Excerpted records >>
.....

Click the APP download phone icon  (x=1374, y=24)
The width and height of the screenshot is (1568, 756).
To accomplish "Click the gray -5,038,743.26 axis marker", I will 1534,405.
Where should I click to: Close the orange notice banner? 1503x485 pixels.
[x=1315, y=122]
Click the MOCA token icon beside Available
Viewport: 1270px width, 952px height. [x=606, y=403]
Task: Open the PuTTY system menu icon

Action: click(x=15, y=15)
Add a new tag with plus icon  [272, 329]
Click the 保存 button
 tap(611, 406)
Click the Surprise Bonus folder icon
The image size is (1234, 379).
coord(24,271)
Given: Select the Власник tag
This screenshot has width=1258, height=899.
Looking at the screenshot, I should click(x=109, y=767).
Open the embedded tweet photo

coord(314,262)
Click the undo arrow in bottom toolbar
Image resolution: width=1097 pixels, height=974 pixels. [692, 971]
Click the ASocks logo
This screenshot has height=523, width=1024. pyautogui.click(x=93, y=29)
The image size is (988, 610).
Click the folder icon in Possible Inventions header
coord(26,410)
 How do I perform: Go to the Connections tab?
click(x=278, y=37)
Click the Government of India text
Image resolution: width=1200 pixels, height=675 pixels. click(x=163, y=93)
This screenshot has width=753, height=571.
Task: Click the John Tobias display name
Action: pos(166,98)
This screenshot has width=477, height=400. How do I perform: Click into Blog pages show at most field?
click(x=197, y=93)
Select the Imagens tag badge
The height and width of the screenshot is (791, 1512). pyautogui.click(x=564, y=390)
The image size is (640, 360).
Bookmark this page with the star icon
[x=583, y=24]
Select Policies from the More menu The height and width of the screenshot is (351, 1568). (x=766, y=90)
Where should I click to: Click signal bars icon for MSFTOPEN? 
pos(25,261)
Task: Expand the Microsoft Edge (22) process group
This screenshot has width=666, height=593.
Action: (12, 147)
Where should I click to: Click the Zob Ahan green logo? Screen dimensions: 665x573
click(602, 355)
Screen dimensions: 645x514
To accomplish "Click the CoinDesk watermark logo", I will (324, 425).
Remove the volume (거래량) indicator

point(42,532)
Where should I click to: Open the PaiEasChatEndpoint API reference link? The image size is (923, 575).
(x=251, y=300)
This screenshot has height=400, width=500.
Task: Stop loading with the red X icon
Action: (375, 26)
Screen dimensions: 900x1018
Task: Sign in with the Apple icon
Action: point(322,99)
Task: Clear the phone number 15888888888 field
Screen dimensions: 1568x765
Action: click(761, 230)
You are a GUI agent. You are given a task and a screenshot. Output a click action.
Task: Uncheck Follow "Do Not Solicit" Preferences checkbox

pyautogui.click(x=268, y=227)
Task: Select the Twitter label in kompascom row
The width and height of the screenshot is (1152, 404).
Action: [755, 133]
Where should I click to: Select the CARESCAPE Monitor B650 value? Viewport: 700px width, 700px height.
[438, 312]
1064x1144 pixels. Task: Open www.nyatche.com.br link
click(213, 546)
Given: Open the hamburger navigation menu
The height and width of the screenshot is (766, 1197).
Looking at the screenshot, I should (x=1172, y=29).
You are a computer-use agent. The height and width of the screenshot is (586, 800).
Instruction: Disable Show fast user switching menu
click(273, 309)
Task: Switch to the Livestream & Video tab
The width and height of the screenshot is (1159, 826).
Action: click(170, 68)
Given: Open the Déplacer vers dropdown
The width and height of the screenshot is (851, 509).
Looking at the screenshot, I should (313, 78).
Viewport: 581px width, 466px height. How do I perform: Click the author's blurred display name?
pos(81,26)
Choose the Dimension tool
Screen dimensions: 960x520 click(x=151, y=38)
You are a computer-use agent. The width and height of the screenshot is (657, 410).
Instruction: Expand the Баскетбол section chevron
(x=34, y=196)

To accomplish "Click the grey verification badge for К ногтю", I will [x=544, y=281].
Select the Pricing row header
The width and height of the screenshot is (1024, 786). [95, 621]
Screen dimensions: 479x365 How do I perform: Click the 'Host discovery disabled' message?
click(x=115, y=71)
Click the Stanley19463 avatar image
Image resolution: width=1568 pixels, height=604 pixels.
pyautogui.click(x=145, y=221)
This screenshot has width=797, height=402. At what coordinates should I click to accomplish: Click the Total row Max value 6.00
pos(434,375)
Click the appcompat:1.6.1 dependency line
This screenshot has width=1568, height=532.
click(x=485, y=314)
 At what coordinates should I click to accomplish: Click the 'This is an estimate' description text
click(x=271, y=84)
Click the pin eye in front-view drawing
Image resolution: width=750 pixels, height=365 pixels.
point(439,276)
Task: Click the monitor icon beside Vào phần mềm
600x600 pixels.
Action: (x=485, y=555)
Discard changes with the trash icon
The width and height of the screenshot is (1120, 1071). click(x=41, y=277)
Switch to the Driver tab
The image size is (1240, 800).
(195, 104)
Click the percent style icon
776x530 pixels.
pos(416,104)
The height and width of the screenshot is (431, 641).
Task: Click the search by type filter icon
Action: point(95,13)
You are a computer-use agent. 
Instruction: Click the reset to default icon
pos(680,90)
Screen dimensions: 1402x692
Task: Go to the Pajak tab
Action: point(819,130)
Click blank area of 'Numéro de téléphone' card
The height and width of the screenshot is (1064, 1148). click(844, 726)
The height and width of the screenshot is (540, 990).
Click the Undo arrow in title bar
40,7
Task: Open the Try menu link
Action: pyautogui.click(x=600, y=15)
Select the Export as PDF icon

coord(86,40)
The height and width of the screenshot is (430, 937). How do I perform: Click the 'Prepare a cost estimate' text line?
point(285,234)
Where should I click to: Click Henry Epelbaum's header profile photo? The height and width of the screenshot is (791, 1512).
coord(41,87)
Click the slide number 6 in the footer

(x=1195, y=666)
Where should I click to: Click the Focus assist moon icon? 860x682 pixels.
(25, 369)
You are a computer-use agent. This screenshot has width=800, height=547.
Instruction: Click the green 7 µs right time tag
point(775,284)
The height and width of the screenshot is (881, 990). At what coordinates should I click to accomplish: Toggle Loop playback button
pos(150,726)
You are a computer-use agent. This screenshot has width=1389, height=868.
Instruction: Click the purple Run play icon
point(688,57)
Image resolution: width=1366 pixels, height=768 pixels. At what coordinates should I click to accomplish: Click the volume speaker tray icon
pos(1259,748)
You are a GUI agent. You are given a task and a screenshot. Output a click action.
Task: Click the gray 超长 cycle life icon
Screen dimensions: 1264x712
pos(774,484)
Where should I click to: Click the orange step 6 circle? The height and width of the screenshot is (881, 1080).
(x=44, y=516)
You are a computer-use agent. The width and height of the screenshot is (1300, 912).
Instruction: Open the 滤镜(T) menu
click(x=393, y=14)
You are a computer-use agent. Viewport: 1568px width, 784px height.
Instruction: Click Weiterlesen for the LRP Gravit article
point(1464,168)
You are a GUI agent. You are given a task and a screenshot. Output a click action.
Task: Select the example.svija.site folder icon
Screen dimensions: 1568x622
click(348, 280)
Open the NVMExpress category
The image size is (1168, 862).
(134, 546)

.....

What to work on >> Your response should be each line that includes the word "computer", copied from the records.

Final answer >>
You are a computer-use agent. The height and width of the screenshot is (586, 800).
You are a computer-use agent. The width and height of the screenshot is (657, 410).
You are a computer-use agent. 
You are a computer-use agent. This screenshot has width=800, height=547.
You are a computer-use agent. This screenshot has width=1389, height=868.
You are a computer-use agent. The width and height of the screenshot is (1300, 912).
You are a computer-use agent. Viewport: 1568px width, 784px height.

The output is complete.